- Born: September 3, 1924 New York City, New York, U.S.
- Died: December 8, 2021 (aged 97)
- Education: Indiana University Bloomington University of Illinois College of Dentistry
- Known for: Contributions to Oral and Maxillofacial Surgery (textbook and primary research), educator, clinician
- Scientific career
- Fields: Oral and Maxillofacial Surgery
- Workplaces: Virginia Commonwealth University, University of Illinois College of Dentistry

= Daniel Laskin =

American surgeon (1924–2021)

Daniel M. Laskin (September 3, 1924 – December 8, 2021) was an American oral and maxillofacial surgeon and educator who contributed to his field for over fifty years. He excelled as an educator, a researcher and a clinician. He served as American Association of Oral and Maxillofacial Surgeons president, as well as the International Association of Oral and Maxillofacial Surgery, and served as the editor of the Journal of Oral and Maxillofacial Surgery till his death. He was a major contributor to the dental literature with over 900 contributions to the field of Oral and Maxillofacial Surgery. He co-authored 16 textbooks and monographs.

==Early life and education==
Laskin was born in New York City on September 3, 1924. Starting in 1943, he attended New York University for 1 year. He then transferred to Indiana University Bloomington, where he received a BS, he went on to attend Indiana University School of Dentistry.

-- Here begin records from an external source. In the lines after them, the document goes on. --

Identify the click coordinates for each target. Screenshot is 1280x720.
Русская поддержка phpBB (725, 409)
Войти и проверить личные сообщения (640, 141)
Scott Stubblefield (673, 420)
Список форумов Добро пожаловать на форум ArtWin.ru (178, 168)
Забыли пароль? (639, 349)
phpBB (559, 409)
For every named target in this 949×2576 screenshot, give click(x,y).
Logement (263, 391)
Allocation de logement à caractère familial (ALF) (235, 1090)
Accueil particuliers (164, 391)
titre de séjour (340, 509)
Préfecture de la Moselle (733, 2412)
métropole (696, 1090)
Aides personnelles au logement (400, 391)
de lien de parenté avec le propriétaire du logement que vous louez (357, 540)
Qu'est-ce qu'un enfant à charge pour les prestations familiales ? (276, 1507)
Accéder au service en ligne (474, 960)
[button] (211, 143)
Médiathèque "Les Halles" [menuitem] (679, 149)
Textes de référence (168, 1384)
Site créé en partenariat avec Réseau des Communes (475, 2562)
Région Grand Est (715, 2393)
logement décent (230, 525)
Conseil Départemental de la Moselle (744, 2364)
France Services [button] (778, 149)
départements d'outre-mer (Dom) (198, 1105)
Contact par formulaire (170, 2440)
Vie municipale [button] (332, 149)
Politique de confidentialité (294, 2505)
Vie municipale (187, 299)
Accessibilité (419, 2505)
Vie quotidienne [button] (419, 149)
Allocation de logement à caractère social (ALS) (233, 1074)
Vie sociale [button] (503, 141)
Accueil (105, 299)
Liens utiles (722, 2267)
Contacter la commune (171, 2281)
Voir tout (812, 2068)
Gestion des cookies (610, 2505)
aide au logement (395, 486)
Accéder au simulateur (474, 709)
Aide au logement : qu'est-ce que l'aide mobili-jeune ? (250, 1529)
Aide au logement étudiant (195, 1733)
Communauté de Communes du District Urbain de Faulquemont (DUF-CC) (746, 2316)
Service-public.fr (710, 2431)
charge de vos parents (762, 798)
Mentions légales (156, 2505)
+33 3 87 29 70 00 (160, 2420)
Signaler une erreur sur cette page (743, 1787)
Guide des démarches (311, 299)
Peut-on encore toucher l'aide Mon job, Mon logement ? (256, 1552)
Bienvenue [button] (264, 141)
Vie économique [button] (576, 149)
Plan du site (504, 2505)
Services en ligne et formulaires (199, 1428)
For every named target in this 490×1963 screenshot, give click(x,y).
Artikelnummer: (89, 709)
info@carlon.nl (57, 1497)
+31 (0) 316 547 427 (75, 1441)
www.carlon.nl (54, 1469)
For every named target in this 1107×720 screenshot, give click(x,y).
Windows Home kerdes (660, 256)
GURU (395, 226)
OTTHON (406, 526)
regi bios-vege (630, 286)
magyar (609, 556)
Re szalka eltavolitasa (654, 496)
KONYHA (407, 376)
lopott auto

He then completed an Oral Surgery Internship at Jersey City Medical Center. He completed his residency training in Oral and Maxillofacial Surgery at the University of Illinois and Cook County Hospitals. He also served a brief time in the United States Army and became a private first class while attending training for the Medical Corps at Camp Grant, Illinois and Fort Benjamin Harrison, Indiana.

==Career==
Upon finishing residency, Laskin began his career as an OMS educator and practitioner at the University of Illinois College of Dentistry, where he worked for over 30 years. His mentor was Bernard Sarnat, an oral and plastic surgeon who made numerous contributions as a pioneer in the field of craniofacial surgery. Laskin succeeded Sarnat as program director and went on to progress the specialty. At one time he was running the University of Illinois and Cook County Hospital Residency programs and had 22 residents. He then transferred to Medical College of Virginia at VCU in 1984 where he continued to work as an educator, researcher and clinician.

In 2007, Laskin established the Lectureship in Professional Ethics at Indiana University School of Dentistry.

"The Laskin Lectureship is the first if its kind to be established at Indiana University School of Dentistry," stated IUSD Dean Dr. Lawrence Goldblatt. He added, "Dr. Laskin, whose own career has exemplified professional ethics as well as promoted it, has made another landmark contribution to our school in providing the wherewithal to bring in the finest authorities on the subject every year for the benefit of our students, faculty, alumni and entire professional community. We at IUSD will be forever in his debt."

Laskin was well known to the Oral and Maxillofacial Surgery community even at the global level. He received honorary memberships to eight national oral and maxillofacial surgery societies. He received honorary doctoral degrees from England, Scotland, as well as his alma mater, Indiana University.

==Later life==
Laskin died on December 8, 2021, at the age of 97.